なお、使用する活物質の充放電特性は、樹脂や導電性フィラーの添加量、成形時の圧力などでも調整することが可能である。
アルカリ電解液中で腐食など変質せず、電気的絶縁が可能でイオンが通過する物質からなるセパレータ34を介して、正極、負極それぞれのセルが形成され、正極セルに正極活物質36、38、負極セルに負極活物質40、42が電解質溶液とともに装填されている。正極セルには、正極活物質36、38と接触する正極集電体20が設けられ、負極セルには、負極活物質40、42と接触する負極集電体22が設けられている。正極集電体20、負極集電体22は、アルカリ電解液中で腐食など変質せず、イオンが通過しなくて電気伝導性がある物質からなり、集電体を介して外部に電気が取り出される。第6図に示すように、正極活物質、負極活物質をイオン通過型集電体24で被覆することも可能である。
高出力型の正極活物質(パワー用活物質)36と低出力型の正極活物質(エネルギー用活物質)38、高出力型の負極活物質(パワー用活物質)40と低出力型の負極活物質(エネルギー用活物質)42は、それそれ任意の形状及び割合で各セルに組み込むことが可能であるが、一例として、第5図、第7図に示すような形態で組み込むことができる。なお、正極、負極のいずれかの極にのみ充放電特性の異なる活物質を組み込むことも可能である。

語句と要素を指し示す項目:
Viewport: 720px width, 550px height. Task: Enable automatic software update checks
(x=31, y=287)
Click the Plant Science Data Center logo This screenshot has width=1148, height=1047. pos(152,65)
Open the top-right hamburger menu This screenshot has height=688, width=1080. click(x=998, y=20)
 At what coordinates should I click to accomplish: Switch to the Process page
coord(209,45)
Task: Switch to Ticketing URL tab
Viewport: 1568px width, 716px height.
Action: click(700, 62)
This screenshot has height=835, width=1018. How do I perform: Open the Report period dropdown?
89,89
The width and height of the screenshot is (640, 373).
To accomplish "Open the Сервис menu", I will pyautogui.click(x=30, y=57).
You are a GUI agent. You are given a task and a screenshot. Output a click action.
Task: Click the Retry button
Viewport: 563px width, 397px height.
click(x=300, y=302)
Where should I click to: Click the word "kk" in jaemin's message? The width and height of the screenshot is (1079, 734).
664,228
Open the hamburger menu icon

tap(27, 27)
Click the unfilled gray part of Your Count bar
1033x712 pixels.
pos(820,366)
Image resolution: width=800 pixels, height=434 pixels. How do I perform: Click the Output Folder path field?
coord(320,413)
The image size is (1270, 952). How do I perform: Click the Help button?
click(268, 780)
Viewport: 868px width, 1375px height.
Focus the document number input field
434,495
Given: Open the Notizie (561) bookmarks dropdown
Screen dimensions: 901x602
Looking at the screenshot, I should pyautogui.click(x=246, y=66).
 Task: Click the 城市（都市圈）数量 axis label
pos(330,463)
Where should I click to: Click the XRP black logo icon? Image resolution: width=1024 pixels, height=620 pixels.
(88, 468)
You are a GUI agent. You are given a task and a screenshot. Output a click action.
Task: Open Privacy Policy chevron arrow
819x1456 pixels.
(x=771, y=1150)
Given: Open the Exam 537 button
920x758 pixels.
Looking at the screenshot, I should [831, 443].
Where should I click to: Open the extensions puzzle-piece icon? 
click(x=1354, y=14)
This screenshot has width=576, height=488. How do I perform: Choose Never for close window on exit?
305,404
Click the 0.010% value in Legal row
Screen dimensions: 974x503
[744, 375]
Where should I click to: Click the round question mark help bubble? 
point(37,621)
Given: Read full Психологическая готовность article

## [問題]
電池の活物質を扱った本文によれば、正極集電体20と負極集電体22はどのような物質からなるか。

## [解答]
アルカリ電解液中で腐食など変質せず、イオンが通過しなくて電気伝導性がある物質からなる。